### Stored data
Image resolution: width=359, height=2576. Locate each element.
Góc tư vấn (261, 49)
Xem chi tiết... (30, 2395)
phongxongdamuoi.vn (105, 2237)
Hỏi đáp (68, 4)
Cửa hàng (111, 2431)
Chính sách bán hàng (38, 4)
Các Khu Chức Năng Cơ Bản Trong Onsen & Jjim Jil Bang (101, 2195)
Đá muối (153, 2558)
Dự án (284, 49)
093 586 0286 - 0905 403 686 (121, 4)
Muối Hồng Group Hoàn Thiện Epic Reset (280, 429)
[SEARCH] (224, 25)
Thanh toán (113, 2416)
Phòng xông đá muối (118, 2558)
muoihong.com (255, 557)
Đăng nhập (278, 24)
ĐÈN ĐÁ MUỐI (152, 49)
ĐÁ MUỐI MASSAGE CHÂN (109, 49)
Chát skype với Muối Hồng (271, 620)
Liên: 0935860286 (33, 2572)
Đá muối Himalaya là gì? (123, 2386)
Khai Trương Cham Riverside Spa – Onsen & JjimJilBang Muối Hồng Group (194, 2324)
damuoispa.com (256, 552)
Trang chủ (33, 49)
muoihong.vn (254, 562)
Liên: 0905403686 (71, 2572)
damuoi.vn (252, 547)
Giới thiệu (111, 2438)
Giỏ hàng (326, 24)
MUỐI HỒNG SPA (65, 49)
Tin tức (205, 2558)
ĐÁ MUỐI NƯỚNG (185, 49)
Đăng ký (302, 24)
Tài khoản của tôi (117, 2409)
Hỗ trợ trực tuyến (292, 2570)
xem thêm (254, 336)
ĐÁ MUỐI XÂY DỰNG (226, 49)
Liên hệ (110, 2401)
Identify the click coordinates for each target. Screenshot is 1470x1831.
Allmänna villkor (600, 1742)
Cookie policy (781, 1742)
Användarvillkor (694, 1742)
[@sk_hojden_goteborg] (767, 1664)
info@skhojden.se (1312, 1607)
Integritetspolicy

### TASK DESCRIPTION
Each line of the data must be copied exactly as it appears.

### RESULT FOR THIS EXERCISE
Image resolution: width=359, height=2576. Locate each element.
Góc tư vấn (261, 49)
Xem chi tiết... (30, 2395)
phongxongdamuoi.vn (105, 2237)
Hỏi đáp (68, 4)
Cửa hàng (111, 2431)
Chính sách bán hàng (38, 4)
Các Khu Chức Năng Cơ Bản Trong Onsen & Jjim Jil Bang (101, 2195)
Đá muối (153, 2558)
Dự án (284, 49)
093 586 0286 - 0905 403 686 (121, 4)
Muối Hồng Group Hoàn Thiện Epic Reset (280, 429)
[SEARCH] (224, 25)
Thanh toán (113, 2416)
Phòng xông đá muối (118, 2558)
muoihong.com (255, 557)
Đăng nhập (278, 24)
ĐÈN ĐÁ MUỐI (152, 49)
ĐÁ MUỐI MASSAGE CHÂN (109, 49)
Chát skype với Muối Hồng (271, 620)
Liên: 0935860286 (33, 2572)
Đá muối Himalaya là gì? (123, 2386)
Khai Trương Cham Riverside Spa – Onsen & JjimJilBang Muối Hồng Group (194, 2324)
damuoispa.com (256, 552)
Trang chủ (33, 49)
muoihong.vn (254, 562)
Liên: 0905403686 (71, 2572)
damuoi.vn (252, 547)
Giới thiệu (111, 2438)
Giỏ hàng (326, 24)
MUỐI HỒNG SPA (65, 49)
Tin tức (205, 2558)
ĐÁ MUỐI NƯỚNG (185, 49)
Đăng ký (302, 24)
Tài khoản của tôi (117, 2409)
Hỗ trợ trực tuyến (292, 2570)
xem thêm (254, 336)
ĐÁ MUỐI XÂY DỰNG (226, 49)
Liên hệ (110, 2401)
Identify the click coordinates for each target. Screenshot is 1470x1831.
Allmänna villkor (600, 1742)
Cookie policy (781, 1742)
Användarvillkor (694, 1742)
[@sk_hojden_goteborg] (767, 1664)
info@skhojden.se (1312, 1607)
Integritetspolicy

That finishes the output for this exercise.